Since many intestinal parasites may be transmitted by oral-fecal contact, sanitation is a key part of control. Keep your pet's living quarters as free of feces as possible to reduce the chances of infection.

Dirofilaria immitis, commonly known as Heartworm, is a potentially lethal internal parasite in pets. "It usually infects dogs, but has also been found in cats," notes Dr. Paul. Mosquitoes infect pets by biting them. The larval form of the heartworm migrates in the pet's body for about six months and finally stops in the heart when the worm becomes an adult. Your veterinarian must draw a blood sample and test it to detect the presence of heartworm.

The animal usually doesn't show signs of infection until late in the disease process. It may develop a dry, nonproductive cough and tire easily even if only given light exercise. You can see more of this potential killer on our Canine Heartworm page.
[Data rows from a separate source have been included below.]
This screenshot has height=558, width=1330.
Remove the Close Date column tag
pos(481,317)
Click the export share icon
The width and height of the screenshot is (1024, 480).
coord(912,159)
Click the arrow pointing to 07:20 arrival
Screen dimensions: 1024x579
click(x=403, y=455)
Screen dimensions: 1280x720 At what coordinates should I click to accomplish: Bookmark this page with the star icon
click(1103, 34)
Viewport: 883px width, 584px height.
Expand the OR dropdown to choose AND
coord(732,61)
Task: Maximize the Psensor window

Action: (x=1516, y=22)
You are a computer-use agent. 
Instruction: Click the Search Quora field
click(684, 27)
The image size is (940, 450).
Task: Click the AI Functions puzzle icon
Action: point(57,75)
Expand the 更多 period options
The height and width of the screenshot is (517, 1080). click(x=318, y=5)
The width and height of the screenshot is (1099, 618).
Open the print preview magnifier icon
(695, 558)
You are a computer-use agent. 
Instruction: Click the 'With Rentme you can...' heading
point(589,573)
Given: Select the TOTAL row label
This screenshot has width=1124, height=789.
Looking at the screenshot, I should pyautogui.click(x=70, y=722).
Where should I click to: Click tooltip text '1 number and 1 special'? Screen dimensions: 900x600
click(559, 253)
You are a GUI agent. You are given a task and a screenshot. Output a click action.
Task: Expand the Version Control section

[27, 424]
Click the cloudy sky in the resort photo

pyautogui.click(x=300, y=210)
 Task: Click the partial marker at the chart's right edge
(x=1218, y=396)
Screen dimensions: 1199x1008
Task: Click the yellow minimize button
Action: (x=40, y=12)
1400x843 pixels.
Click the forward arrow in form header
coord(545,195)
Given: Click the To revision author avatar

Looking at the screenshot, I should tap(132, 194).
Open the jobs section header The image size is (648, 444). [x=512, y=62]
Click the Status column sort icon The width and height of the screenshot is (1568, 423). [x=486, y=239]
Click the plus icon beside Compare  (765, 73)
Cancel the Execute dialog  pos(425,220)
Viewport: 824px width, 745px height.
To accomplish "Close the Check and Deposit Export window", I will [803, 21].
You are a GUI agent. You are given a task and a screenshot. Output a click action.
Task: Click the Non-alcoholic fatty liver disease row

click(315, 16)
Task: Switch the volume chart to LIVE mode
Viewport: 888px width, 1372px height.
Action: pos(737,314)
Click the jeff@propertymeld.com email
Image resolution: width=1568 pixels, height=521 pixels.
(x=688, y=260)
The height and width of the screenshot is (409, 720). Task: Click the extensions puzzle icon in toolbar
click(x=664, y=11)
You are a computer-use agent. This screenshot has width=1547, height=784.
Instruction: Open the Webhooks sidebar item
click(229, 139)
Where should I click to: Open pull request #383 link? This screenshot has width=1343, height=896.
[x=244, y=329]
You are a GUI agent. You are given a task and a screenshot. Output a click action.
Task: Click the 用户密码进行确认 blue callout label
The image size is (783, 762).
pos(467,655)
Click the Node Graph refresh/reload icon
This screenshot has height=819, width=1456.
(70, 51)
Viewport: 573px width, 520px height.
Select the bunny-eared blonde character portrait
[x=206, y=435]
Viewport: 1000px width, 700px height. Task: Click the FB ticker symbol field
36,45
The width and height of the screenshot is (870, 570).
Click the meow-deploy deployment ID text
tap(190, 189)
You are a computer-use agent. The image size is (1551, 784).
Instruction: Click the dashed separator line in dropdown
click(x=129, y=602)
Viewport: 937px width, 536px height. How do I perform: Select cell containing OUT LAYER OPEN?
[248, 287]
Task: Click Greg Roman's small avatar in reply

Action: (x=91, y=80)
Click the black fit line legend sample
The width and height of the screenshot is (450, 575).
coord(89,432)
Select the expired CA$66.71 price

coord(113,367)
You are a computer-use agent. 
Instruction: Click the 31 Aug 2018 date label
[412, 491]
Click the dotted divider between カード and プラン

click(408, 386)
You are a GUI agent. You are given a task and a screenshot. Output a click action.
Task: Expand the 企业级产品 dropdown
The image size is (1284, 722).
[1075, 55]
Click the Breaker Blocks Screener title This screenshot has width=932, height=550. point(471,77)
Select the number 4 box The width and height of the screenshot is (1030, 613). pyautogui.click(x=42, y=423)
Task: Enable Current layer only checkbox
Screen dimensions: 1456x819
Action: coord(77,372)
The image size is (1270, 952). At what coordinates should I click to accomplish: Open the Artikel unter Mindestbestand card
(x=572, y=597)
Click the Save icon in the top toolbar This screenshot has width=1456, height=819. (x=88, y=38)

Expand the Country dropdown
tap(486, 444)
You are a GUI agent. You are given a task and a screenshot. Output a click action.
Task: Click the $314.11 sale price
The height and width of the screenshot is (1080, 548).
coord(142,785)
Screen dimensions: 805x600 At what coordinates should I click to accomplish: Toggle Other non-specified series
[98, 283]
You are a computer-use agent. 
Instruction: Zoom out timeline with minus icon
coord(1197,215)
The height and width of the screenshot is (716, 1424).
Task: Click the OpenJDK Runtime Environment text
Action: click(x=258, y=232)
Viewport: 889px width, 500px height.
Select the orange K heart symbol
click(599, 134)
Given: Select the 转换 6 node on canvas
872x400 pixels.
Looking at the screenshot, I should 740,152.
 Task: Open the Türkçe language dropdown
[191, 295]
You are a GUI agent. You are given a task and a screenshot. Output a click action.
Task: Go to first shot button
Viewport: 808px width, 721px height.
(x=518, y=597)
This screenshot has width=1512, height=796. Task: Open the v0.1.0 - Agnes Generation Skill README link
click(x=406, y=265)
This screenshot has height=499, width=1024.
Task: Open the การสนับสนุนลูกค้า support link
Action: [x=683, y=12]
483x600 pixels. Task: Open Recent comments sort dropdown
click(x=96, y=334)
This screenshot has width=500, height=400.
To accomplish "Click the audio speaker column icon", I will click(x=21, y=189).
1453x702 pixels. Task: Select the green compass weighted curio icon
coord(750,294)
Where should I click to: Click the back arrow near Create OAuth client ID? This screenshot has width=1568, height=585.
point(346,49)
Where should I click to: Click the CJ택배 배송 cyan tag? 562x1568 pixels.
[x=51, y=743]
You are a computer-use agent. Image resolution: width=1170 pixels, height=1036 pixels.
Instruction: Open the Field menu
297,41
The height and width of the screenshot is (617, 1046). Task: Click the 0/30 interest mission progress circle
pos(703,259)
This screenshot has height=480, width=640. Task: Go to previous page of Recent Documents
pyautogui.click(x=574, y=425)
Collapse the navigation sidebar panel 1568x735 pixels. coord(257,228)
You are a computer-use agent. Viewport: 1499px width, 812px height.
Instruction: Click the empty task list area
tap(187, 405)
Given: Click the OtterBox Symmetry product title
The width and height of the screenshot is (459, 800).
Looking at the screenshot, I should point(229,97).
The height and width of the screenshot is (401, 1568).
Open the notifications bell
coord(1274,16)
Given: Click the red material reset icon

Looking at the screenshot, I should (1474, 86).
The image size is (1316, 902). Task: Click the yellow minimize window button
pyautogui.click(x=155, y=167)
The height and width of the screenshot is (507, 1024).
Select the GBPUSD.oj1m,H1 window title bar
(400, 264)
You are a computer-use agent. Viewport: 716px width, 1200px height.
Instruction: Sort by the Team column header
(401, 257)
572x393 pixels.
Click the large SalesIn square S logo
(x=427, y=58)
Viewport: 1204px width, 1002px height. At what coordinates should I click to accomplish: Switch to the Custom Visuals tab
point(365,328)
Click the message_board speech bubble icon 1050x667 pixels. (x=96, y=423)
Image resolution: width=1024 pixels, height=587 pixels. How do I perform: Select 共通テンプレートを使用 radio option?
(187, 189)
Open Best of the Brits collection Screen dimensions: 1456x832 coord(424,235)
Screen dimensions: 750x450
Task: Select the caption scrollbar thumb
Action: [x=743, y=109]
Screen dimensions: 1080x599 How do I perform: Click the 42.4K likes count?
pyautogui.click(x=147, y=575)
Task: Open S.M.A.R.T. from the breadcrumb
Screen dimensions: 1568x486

There are monthly or daily medications available for heartworm prevention. You and your veterinarian can decide which one best fits your lifestyle.

Treatment of heartworm disease is available, but it is risky.

Heartworm testing needs to be done annually, preferably before mosquito season in your area. Intestinal parasites can be screened for by bringing in a stool sample at the same time. Some parasites are harder to kill and may require repeated treatment.